Изменить размер шрифта - +

Сэм и Реми нерешительно переглянулись. Встретить потомков Орисаги они, разумеется, не ожидали, поэтому не договорились заранее, чем объяснить свое «любопытство».

— Давай скажем правду, — предложил Сэм. — Кодекс принадлежит ему по праву.

Кивнув, жена вытащила из объемной сумки плотный конверт, нашла в нем среди фотографий и бумаг копию кодекса и протянула ее Думади.

— Скажите ему, что документ, скорее всего, принадлежал Орисаге, — попросил Сэм Маркотта. — Нам кажется, именно из-за кодекса монах и переехал на остров.

Историк перевел слова Фарго. Не сводя с документа глаз, старик понимающе закивал, однако Сэму и Реми казалось, что он не расслышал объяснений переводчика. В комнате повисло молчание. Маркотт снова заговорил с Думади. Положив лист на картонную коробку, индонезиец вдруг направился в спальню, а спустя миг вернулся с рамкой для картин и вручил ее Реми.
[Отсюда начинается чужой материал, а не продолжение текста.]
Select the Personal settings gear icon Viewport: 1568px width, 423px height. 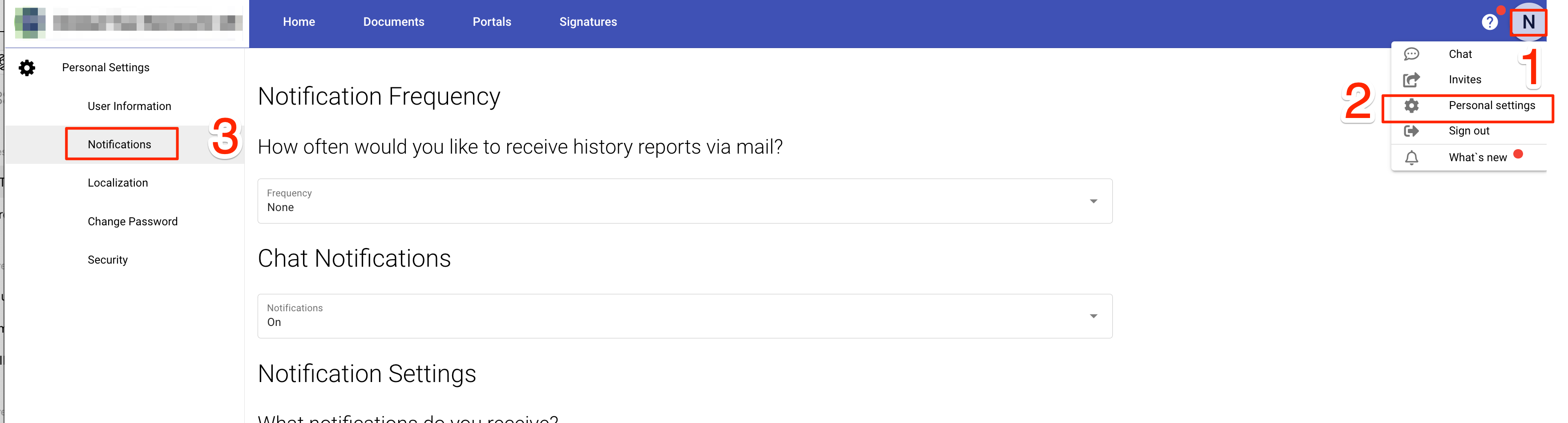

Оригинал мало походил на фотографию, его отличала своеобразная манера изображения: ажурная кромка, замысловатые завитки, украшения, каллиграфический почерк… Фарго, однако, ни секунды не сомневались — перед ними пиктокарта кодекса Орисаги.

Думади указал на снимок в рамке, затем на копию кодекса и что-то сказал Маркотту.

— Нижнюю часть документа он не узнает, — перевел историк, — а верхнюю часть на протяжении многих веков в семье передают из поколения в поколение.

— Почему? — поинтересовался Сэм.

Выслушав ответ индонезийца, Маркотт сказал:

— Это герб семьи Орисага.

— Ему известно, что он означает?

— Нет.

— Неужели никто никогда и словом не обмолвился?

— Нет, — снова ответил историк. — Говорит, это часть их семьи. Орисага очень дорожил рисунком — чем не веская причина, чтобы его беречь? Остальное их не интересует.

Порывшись в конверте, Сэм вытащил подчищенный в фотошопе «портрет» птицы-Кетцалькоатля, обнаруженный в изображении Чикомостока, и показал его Думади.

— А эта картинка о чем-нибудь ему говорит?

Маркотт выслушал ответ, улыбнулся.

— Какая часть рисунка: мерзкая змея или птица?

— Птица.

Думади с тяжелым вздохом опустился в кресло и что-то пробормотал.

— Ничего особенного для него она не значит, — перевел ответ историк. — Птица как птица. Он видел таких в зоопарке.

— Здесь? — встрепенулась Реми.

— Где именно, не помнит. Видел еще в детстве. Из-за выпуклости на затылке птицы отец Думади называл их шлемоносами.

Немного замявшись, Сэм все-таки спросил:

— Так как она на самом деле называется?

— Малео. Думади говорит, в жизни они намного красивее, чем на этой картинке. Среднего размера, черная спинка, белая грудка, желтые обводы вокруг глаз, клюв с оранжевым отливом. Как цыпленок, только разноцветный.

Индонезиец снова заговорил с Маркоттом.

— Ему интересно, имеет ли рисунок какое-либо отношение к Орисаге.

— Самое непосредственное, — заверил Сэм.

— Это напомнило ему одну историю. Хотите послушать?

— Конечно! — с энтузиазмом ответила Реми.

— За достоверность деталей не поручусь — сами знаете, что бывает с семейными преданиями после многочисленных пересказов, а суть такова. На острове Орисага прожил долго. К концу жизни в Палембанге его знали почти все. Монаха любили, но в то же время считали, что им овладел злой дух.

— Почему? — удивился Фарго.

Маркотт выслушал ответ.

— В принципе то же самое я вам еще дома рассказал.